Największy kupujący reklamy na Twitterze, GroupM, twierdzi, że ta platforma nie jest już dla nich platformą „wysokiego ryzyka”, The Verge (przez FT).
Tak jak każda inna platforma społecznościowa, Twitter opiera się na reklamach jako głównym źródle przychodów. Pomimo wysiłków Elona Muska mających na celu dywersyfikację strumieni przychodów z Twittera poprzez rozszerzenie dodatków Twitter Blue, reklama pozostaje najbardziej płodnym źródłem zarabiania pieniędzy w firmie.
Ponieważ różne kontrowersje wokół Twittera po przejęciu Muska, niektórzy obawiali się, że reklamodawcy mogą nie ufać Platforma już nie. GroupM, która jest największym nabywcą reklam na platformie, po raz pierwszy określiła Twittera jako platformę reklamową „wysokiego ryzyka” w listopadzie ubiegłego roku. Jednak agencja jest teraz „ostrożnie optymistyczna” co do nowego przywództwa Twittera.
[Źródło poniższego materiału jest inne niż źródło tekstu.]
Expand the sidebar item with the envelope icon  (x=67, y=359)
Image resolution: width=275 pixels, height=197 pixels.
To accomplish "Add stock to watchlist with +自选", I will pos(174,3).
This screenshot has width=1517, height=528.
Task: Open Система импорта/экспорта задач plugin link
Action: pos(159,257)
GroupM nadal kupuje reklamy na Twitterze
Financial Times donosi, że wyznaczenie nowego kierownictwa Twittera i ograniczenie szkodliwych treści na platformie przekonało GroupM do dalszego kupowania reklam na Twitterze Platforma. Duża liczba zweryfikowanych użytkowników na platformie, którzy podszywają się pod znane konta i zwalniają tysiące pracowników, została po raz pierwszy wymieniona jako główny powód niepewności GroupM.
Oprócz GroupM, inne agencje, takie jak IPG i Omnicom Media Group, również przestał kupować reklamy na Twitterze z podobnych powodów. Jednak w miarę jak Twitter mianuje nowego dyrektora generalnego i staje się coraz bardziej regulowany, reklamodawcy będą skłonni kupować reklamy.
GroupM twierdzi, że współpracuje z Twitterem w celu poprawy „bezpieczeństwa marki” i zapobiegania wyświetlaniu reklam obok szkodliwych treści. Agencja odmówiła dalszych komentarzy w tej sprawie.
Elon Musk niedawno mianował byłą szefową reklamy NBCUniversal, Lindę Yaccarino, nowym dyrektorem generalnym Twittera. Musk powiedział, że Yaccarino skupi się na operacjach biznesowych, podczas gdy on skupi się na rozwoju produktów i technologii. Mianowanie dyrektora ds. reklamy na nowego dyrektora generalnego Twittera może pozytywnie wpłynąć na zaufanie reklamodawców i przekonać ich do dalszego inwestowania w kupowanie reklam.